In Good Company Blog

Mind Your Own Business & Stop Telling Women What to Do!

A lot of people have asked us today to weigh in on this post: Are Women Starting the Wrong Kind of Businesses?

I haven’t commented (other than RTs) mostly because I agree with a lot that has been said.

Especially with Tara Hunt’s point about the simultaneous creation and degradation of the “pink collar ghetto” (also beautifully articulated in this post here).

And with Tory Johnson’s point about us as a society being long past telling women what to do professionally.

But I’ve also kept quiet because every time this issue is raised so is the issue about whether women are starting businesses that are “big enough”. Do they have enough ambition? Are they thinking big enough? Are they exploiting the market enough?

Despite just have published a book on the subject, I’m tempted to stay quiet in this conversation. In part because I believe it’s hard to talk about it without saying something that is going to offend some type of women entrepreneur, which is the last thing I want to do. I support ALL small businesses that are honest and behave with integrity, whether they are run by a man or woman. But knowing how tough the business world can be on women, I especially can’t bear to knock any of my own around.

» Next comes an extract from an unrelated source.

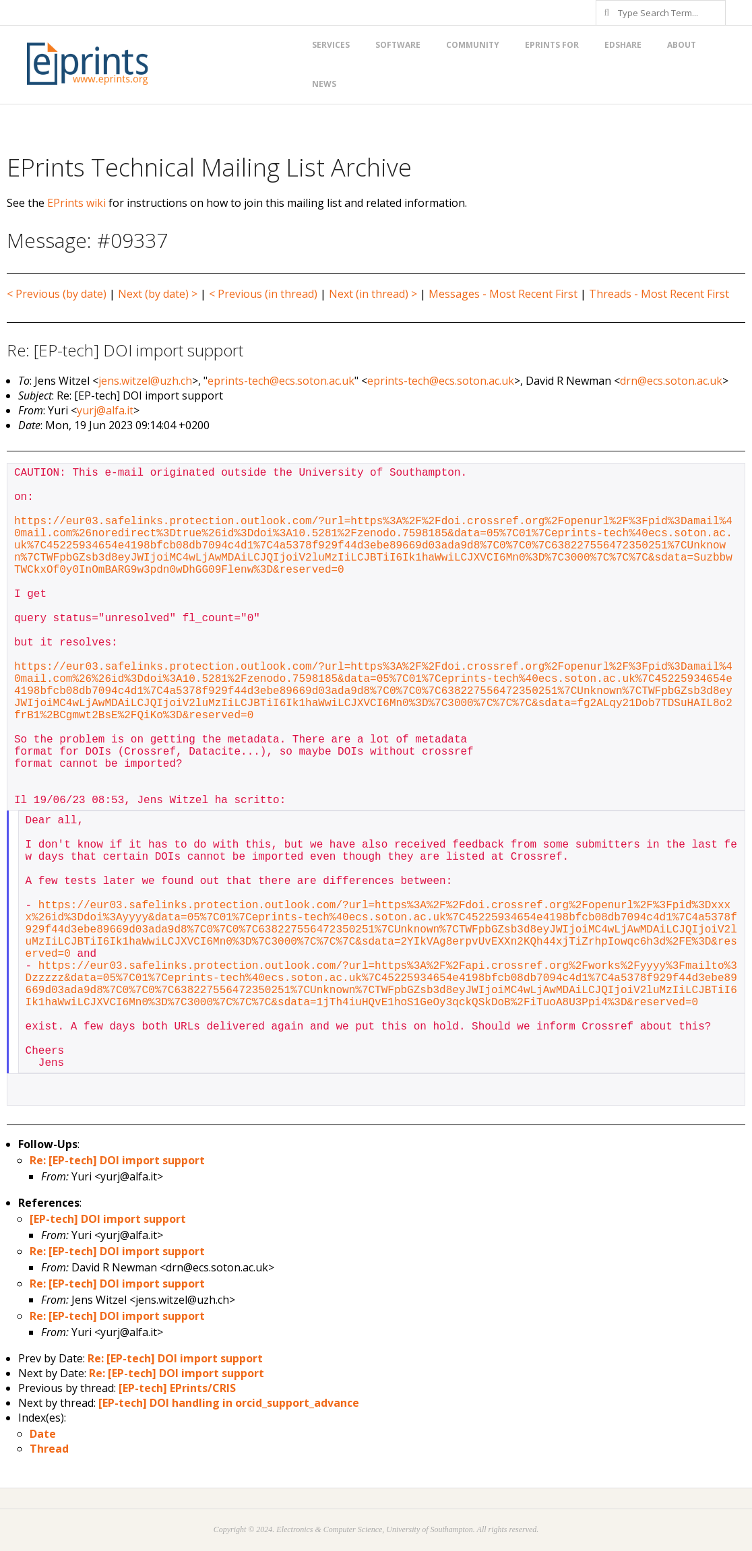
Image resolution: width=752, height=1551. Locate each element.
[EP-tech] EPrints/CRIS (177, 1388)
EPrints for (552, 45)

But this is also a topic I care a lot about. And I think it’s important to stand up for what you believe in.

So, here goes:

  • I believe that success is about satisfaction, not size. Growth for growth’s sake is foolish. Let’s honor the full array of motivations and goals that entrepreneurs have.
  • I believe that a lot of entrepreneurs are interested in creating ventures that are sustainable and that they can run for a long time. This is an excellent goal and shouldn’t be knocked just because it tempers fast growth.
  • I believe that pursuing someone else’s idea of a good business is short-sighted. It will only set you up to fail. Entrepreneurship requires too much for you to be following someone else’s direction. Instead pick your own good idea, something you can get really excited about and have a lot of insight into – even if it’s “pink collar.”
  • I think it’s insidious to blame women for being women, or worse for being themselves. That in and of itself is misogynistic.
  • I believe that “be more like a man” or “do more like men do” arguments are the worst. They have never worked. Typically, women either find ways to do things successfully in their own way or they opt out (see: the corporate exodus to entrepreneurship).
  • I believe that talking about the underrepresentation of female entrepreneurs negates the majority of women-owned businesses. Gender disparity is a big problem in the tech world. But guess what? The world of entrepreneurship is bigger than that.
  • I believe that entrepreneurship offers people the opportunity to create the work they want on their terms. Isn’t that amazing?
  • I believe it’s more important to support people in the fulfillment of their own dreams, rather than moralize their ambitions. For example – these businesses are “good” while these are “bad”.
  • I believe that the investment world plays a role in this moralization. And while I understand why things are the way they are I keep looking for a better and different paradigm to emerge. Businesses like Pipeline Fellowship, ProFounder and Bolstr are helping to change things, thank goodness.
  • I believe that having children plays a role in the type of business growth and investment that some entrepreneurs pursue. I don’t see this as a fault on their/our part and again, hope a better solution presents itself. For a really thoughtful discussion on this read this article by Eileen Gunn
  • I believe that entrepreneurship should be more about what you as the entrepreneur want and less about what others want for you…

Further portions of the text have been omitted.